Il est probable qu’un poids lourd comme Google continue à exister. lls font évoluer leur google.fr (moteur de recherche) pour intégrer de plus en plus d’IA. Il n’y a aucun risque que « l’IA fasse disparaitre google ». Google a inventé le principe qui est derrière ChatGPT et les autres (architecture Transformer, ce qui est le T de ChatGPT). Google a les finances, la puissance économique, les machines, les équipes, la puissance scientifique … et l’index du moteur du recherche (= une copie de tout internet depuis des décennies). Et google workspace. Et Youtube. Et … la liste est longue. Ils n’ont pas ? ils rachètent ou ils inventent. Ils ont le recul, l’expérience. Ils avancent plus discrètement. Ils ne font pas le buzz tous les mois. Mais en ont-ils besoin? Non. Alors quand Google sort un article sur l’IA et leur moteur de recherche, je le lis.

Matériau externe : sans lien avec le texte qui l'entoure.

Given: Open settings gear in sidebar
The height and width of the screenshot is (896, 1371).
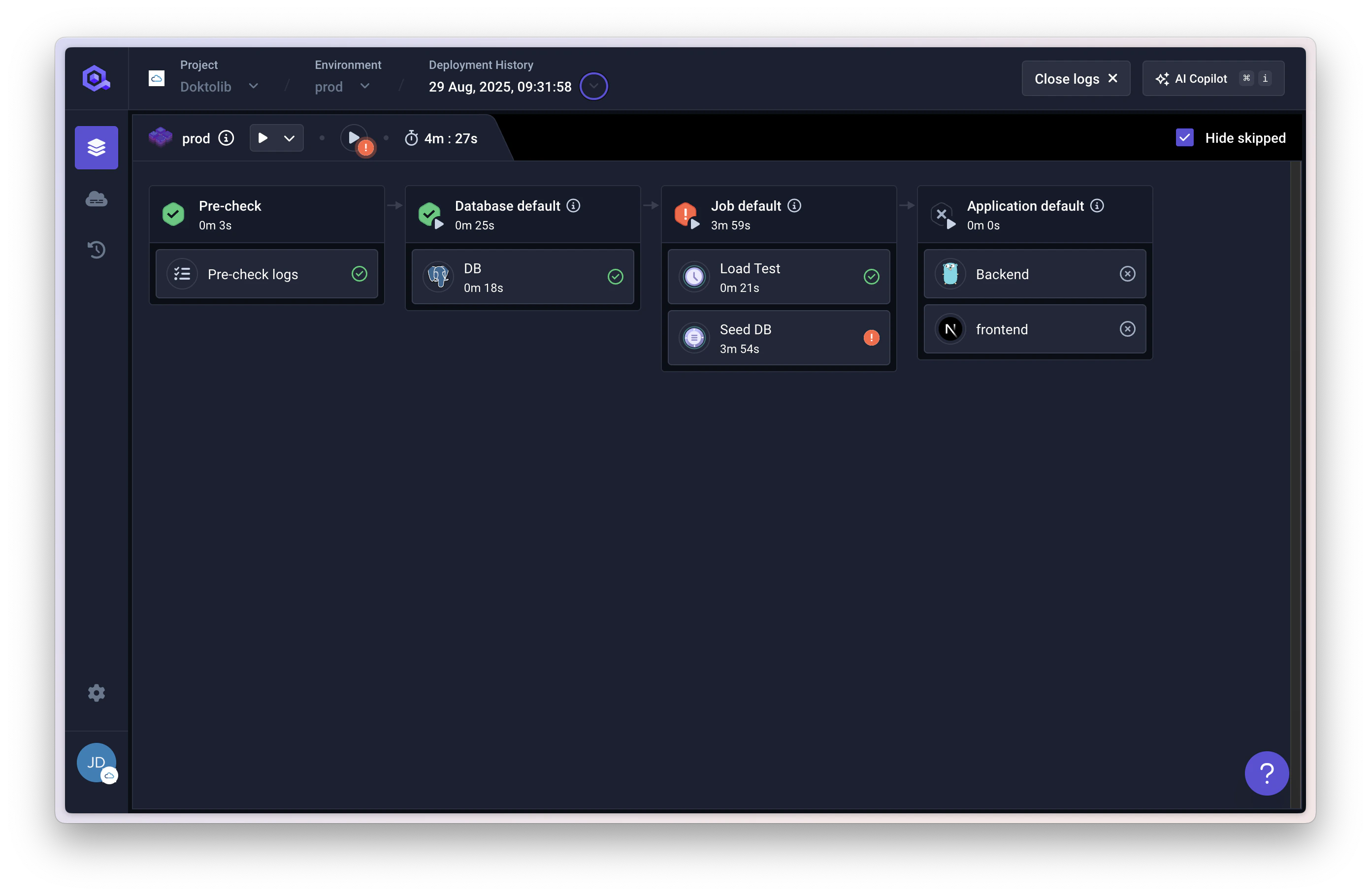Looking at the screenshot, I should [x=96, y=693].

Le GEO, comment ça marche ?
La seule certitude est qu’on ne le sait pas avec certitude
- Chaque IA est différente. Et c’est obscur (secret professionnel). Les fournisseurs d’IA n’ont aucun intérêt à ce que chacun sache en détail comment « manipuler » les réponses. Et surtout, chaque IA peut faire différement.
- C’est changeant. On le sait tous, les algorithmes changent. Vite. Justement pour nous maintenir sur les dents.
La seconde certitude est que oui, il y a au moins en partie du SEO derrière
Il y a 2 options, lorsqu’on interroge une IA.
Soit elle a la réponse dans sa mémoire pré-entrainée
Dans ce cas elle ne va pas chercher sur le web : c’est le cas pour tout ce qui n’est pas en rapport avec l’actualité et le moment présent.
- Alors pour qu’elle vous cite, il faut que vous soyez déjà dans sa mémoire pré-entrainée.
- Vous êtes Nike, Chanel, la CCI, un « poid lourd » local ? OK
- Non ? C’est pas gagné.
Car les IAs sont censées anonymiser leurs données. Donc votre « marque » n’y sera que si elle représente un intérêt particulier (de la connaissance, de l’historique, beaucoup citée …) dans ses données d’entraînement.
Exemple: Je suis « connue » de google, car j’ai publié plusieurs articles scientifiques (des vrais avec comité de lecture etc, chez de vrais éditeurs). Pourtant, je ne suis pas « connue » des IAs. Ma trace scientifique n’est pas assez importante pour faire partie de la « connaissance » mondiale.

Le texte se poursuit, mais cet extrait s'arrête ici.